• [INSTRUCTIONS TO FOLLOW]: Set down exactly the lines in the records below that run from the line with "Click the Collapse All toolbar icon" to the line with "You are a computer-use agent. 840x1438", inclusive, and nothing more.

ENTRIES SUPPLIED section start

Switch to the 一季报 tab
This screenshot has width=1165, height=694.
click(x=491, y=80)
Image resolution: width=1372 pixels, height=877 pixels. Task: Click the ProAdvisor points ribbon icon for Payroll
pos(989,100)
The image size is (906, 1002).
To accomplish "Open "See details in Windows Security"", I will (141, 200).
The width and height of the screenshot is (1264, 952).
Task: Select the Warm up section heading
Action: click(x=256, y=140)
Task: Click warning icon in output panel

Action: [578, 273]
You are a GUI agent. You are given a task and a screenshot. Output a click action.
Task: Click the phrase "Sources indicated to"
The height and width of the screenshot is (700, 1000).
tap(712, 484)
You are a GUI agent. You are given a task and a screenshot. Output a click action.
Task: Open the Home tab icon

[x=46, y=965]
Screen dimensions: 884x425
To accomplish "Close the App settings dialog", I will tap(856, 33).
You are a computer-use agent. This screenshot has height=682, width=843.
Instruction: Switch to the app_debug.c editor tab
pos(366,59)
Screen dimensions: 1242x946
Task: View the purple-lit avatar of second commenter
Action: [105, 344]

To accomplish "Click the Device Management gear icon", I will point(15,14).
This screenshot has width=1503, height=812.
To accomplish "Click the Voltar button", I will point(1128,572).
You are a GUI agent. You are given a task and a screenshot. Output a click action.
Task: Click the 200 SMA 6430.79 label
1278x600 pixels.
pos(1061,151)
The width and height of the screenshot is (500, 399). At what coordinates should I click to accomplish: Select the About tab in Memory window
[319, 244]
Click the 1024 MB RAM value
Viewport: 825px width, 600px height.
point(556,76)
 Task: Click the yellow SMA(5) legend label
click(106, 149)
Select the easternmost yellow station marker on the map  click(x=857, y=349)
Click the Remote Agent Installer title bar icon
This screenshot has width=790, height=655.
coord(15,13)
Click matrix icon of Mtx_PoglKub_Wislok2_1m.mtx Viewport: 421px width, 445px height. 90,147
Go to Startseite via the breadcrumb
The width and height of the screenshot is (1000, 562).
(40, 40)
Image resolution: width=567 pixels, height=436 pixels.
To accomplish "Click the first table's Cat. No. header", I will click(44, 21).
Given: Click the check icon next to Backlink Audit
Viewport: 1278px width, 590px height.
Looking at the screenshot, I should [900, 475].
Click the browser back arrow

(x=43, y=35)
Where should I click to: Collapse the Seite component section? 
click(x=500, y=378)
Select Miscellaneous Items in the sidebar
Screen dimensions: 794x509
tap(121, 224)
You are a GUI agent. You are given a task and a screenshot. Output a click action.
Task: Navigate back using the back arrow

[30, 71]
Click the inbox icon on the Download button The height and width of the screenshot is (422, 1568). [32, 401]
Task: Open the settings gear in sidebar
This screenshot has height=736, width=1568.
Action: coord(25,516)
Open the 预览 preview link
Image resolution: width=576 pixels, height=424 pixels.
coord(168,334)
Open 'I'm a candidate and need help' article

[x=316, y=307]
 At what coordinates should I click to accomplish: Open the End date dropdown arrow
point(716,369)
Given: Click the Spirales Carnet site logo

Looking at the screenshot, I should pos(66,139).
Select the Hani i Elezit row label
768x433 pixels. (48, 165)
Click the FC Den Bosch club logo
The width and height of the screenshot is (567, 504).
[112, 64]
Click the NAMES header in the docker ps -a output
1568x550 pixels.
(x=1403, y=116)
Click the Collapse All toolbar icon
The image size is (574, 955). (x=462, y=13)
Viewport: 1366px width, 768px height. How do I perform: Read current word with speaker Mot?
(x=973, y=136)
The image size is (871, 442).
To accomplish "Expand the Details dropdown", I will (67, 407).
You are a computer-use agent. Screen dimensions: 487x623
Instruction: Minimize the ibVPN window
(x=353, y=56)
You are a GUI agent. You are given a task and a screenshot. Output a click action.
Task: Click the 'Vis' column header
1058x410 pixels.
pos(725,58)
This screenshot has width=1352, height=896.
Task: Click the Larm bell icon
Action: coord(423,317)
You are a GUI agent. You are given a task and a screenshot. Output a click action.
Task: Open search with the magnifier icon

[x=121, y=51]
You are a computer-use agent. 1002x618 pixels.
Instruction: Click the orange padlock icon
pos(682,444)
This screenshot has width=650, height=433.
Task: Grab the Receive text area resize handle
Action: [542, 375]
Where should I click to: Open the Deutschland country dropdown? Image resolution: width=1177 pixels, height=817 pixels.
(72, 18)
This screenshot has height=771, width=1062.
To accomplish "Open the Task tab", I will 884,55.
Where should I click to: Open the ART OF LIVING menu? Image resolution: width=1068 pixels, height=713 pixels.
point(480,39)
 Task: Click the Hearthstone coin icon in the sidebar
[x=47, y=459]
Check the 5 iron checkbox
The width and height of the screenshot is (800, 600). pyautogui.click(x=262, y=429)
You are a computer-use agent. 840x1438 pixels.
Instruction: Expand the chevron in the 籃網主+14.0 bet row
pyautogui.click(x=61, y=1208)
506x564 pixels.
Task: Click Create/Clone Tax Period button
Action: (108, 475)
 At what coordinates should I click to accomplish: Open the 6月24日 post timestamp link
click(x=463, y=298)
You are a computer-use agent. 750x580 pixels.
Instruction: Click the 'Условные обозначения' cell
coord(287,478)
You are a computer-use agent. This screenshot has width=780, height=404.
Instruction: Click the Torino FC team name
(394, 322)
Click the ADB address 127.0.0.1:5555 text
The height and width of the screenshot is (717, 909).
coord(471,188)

ENTRIES SUPPLIED section end

• [WRITTEN ANSWER]:
Click the Collapse All toolbar icon
The image size is (574, 955). (x=462, y=13)
Viewport: 1366px width, 768px height. How do I perform: Read current word with speaker Mot?
(x=973, y=136)
The image size is (871, 442).
To accomplish "Expand the Details dropdown", I will (67, 407).
You are a computer-use agent. Screen dimensions: 487x623
Instruction: Minimize the ibVPN window
(x=353, y=56)
You are a GUI agent. You are given a task and a screenshot. Output a click action.
Task: Click the 'Vis' column header
1058x410 pixels.
pos(725,58)
This screenshot has width=1352, height=896.
Task: Click the Larm bell icon
Action: coord(423,317)
You are a GUI agent. You are given a task and a screenshot. Output a click action.
Task: Open search with the magnifier icon

[x=121, y=51]
You are a computer-use agent. 1002x618 pixels.
Instruction: Click the orange padlock icon
pos(682,444)
This screenshot has width=650, height=433.
Task: Grab the Receive text area resize handle
Action: [542, 375]
Where should I click to: Open the Deutschland country dropdown? Image resolution: width=1177 pixels, height=817 pixels.
(72, 18)
This screenshot has height=771, width=1062.
To accomplish "Open the Task tab", I will 884,55.
Where should I click to: Open the ART OF LIVING menu? Image resolution: width=1068 pixels, height=713 pixels.
point(480,39)
 Task: Click the Hearthstone coin icon in the sidebar
[x=47, y=459]
Check the 5 iron checkbox
The width and height of the screenshot is (800, 600). pyautogui.click(x=262, y=429)
You are a computer-use agent. 840x1438 pixels.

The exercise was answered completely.